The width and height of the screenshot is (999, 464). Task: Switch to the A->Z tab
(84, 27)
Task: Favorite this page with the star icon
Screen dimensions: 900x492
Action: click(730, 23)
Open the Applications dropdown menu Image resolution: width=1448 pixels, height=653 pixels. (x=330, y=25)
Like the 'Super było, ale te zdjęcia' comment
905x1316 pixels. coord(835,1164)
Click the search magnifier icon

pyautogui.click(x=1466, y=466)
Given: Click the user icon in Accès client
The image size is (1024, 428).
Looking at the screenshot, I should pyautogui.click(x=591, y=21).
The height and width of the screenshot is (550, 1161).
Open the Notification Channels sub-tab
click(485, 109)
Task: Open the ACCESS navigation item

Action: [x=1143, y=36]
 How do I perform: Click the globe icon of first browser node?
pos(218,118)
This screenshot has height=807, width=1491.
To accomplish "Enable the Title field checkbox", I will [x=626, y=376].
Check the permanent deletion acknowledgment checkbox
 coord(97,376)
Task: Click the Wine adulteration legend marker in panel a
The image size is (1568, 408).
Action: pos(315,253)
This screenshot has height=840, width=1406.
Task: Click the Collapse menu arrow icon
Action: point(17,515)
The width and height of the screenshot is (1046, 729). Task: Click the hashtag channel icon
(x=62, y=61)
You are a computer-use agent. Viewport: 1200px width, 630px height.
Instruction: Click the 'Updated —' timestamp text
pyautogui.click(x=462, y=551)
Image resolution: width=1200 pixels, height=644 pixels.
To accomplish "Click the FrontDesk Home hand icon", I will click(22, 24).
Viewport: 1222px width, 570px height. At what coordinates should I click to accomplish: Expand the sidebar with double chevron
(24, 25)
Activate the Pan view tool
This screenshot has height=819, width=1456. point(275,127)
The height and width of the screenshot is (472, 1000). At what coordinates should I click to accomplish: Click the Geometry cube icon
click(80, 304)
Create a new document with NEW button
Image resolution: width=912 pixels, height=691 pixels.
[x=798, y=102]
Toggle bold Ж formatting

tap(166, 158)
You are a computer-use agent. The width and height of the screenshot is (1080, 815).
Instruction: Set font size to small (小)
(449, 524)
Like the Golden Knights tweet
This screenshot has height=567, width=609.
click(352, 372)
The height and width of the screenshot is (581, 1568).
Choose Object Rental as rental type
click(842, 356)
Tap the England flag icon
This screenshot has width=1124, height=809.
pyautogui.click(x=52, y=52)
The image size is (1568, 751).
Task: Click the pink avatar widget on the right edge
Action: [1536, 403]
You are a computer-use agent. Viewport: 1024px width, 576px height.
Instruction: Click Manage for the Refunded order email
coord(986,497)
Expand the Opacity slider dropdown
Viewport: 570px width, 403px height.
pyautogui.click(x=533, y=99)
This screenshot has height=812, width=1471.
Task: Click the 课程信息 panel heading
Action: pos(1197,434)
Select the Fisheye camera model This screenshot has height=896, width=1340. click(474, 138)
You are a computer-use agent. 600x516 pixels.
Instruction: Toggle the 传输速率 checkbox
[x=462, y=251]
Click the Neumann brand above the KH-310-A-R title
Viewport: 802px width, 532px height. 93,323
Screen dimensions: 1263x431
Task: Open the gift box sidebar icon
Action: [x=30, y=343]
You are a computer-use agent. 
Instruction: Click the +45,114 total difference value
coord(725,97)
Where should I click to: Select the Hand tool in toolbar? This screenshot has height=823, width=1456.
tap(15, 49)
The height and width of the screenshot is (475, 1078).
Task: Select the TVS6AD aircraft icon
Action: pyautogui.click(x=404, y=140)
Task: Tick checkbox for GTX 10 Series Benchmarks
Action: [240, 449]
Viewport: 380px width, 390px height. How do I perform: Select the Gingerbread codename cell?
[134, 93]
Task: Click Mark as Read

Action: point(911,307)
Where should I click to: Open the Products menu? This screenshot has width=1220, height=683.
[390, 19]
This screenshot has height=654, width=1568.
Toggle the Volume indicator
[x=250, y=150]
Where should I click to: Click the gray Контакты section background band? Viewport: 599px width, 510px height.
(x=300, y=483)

* * * *

* [Task instructions]:
Retype the records above, from their first line through the line that contains "pos(218,118)", with both ends included.

* [Solution to this task]:
The width and height of the screenshot is (999, 464). Task: Switch to the A->Z tab
(84, 27)
Task: Favorite this page with the star icon
Screen dimensions: 900x492
Action: click(730, 23)
Open the Applications dropdown menu Image resolution: width=1448 pixels, height=653 pixels. (x=330, y=25)
Like the 'Super było, ale te zdjęcia' comment
905x1316 pixels. coord(835,1164)
Click the search magnifier icon

pyautogui.click(x=1466, y=466)
Given: Click the user icon in Accès client
The image size is (1024, 428).
Looking at the screenshot, I should pyautogui.click(x=591, y=21).
The height and width of the screenshot is (550, 1161).
Open the Notification Channels sub-tab
click(485, 109)
Task: Open the ACCESS navigation item

Action: [x=1143, y=36]
 How do I perform: Click the globe icon of first browser node?
pos(218,118)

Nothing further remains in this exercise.